5. As partial consideration for the above, the Executive agrees not to disclose any confidential information about the Corporation and its operation to which the Executive was privy during the course of the Executive’s employment by the Corporation. Further, the Executive agrees not to accept employment or consult for or otherwise assist any competitor of the Corporation for a period of _____ months following the Executive’s Separation from Service. For purposes of the foregoing, “competitor” means any financial institution that conducts business from any location within 50 miles of any location at which the Corporation or any subsidiary bank had an office on the day immediately prior to the day on which the Change in Control of the Corporation occurred.
6. This Agreement shall be binding upon and shall inure to the benefit of the respective successors, assigns, legal representatives and heirs to the parties.
7. Any payment or delivery required under this agreement shall be subject to all requirements of the law with regard to withholding, filing, making of reports and the like, and the Corporation shall use its best efforts to satisfy promptly all such requirements.

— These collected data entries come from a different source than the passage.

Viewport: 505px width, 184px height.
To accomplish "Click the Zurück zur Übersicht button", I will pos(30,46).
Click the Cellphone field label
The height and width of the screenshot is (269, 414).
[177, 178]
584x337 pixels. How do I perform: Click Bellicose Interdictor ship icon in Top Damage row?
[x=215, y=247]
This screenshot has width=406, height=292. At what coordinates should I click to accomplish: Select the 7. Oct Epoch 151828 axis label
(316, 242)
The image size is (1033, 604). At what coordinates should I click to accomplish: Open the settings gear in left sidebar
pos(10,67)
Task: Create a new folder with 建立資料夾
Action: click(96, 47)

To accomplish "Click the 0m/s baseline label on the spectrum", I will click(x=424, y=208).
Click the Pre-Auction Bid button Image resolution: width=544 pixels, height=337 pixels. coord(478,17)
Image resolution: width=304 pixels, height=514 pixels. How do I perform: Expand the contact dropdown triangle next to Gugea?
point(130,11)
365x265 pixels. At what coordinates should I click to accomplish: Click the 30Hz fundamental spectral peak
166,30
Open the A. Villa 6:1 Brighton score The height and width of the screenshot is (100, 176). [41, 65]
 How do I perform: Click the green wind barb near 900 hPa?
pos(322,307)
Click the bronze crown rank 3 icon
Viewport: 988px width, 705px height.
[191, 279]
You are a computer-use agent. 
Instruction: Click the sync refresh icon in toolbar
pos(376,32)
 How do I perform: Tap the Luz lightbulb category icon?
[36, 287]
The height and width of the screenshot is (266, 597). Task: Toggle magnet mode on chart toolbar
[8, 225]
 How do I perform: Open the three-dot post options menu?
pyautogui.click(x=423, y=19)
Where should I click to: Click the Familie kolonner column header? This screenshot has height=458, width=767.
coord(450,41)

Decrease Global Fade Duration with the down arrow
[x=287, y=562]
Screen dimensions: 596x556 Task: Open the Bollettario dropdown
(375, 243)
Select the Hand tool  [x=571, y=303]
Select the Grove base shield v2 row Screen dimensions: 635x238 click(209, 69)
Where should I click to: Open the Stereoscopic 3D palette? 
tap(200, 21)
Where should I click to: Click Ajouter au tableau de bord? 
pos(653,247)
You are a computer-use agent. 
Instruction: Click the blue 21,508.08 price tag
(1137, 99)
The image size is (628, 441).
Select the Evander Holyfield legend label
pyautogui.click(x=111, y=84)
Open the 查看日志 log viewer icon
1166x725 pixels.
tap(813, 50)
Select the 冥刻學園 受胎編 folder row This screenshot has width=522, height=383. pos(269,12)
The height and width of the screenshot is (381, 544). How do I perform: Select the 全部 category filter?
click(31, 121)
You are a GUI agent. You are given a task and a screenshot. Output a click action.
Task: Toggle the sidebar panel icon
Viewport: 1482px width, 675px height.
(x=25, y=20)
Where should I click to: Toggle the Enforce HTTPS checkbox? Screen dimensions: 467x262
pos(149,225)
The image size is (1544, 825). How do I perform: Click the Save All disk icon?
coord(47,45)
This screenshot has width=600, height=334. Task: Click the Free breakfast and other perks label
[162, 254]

8. Notwithstanding anything contained herein to the contrary, this Agreement shall be terminated and no benefits to the Executive shall be payable if, subsequent to the effective date of this Agreement, the Executive accepts a new position within the Corporation that is not eligible to participate in the Corporation’s change in control program at the time Executive accepts such position or if, at any time, the Executive shall resign voluntarily (other than as provided in paragraph 3), become incapacitated, voluntarily take another position requiring a substantial portion of the Executive’s time, or die. This Agreement also shall terminate upon termination for cause of the Executive’s employment as an officer of the Corporation or any subsidiary bank by the Incumbent Board. For purposes of the foregoing, “termination for cause” means termination due to the Executive’s conviction of a felony, a determination that the Executive is guilty of sexual harassment of another employee, the Executive’s proven embezzlement from the Corporation or a subsidiary bank, the Executive’s gross misconduct or incompetence, the Executive’s disclosure of confidential information of the Corporation or intentional assistance of a competitor of the Corporation (as defined in paragraph 5), or any other activity of the Executive which has or may have a material adverse effect on the finances or business reputation of the Corporation or a subsidiary bank.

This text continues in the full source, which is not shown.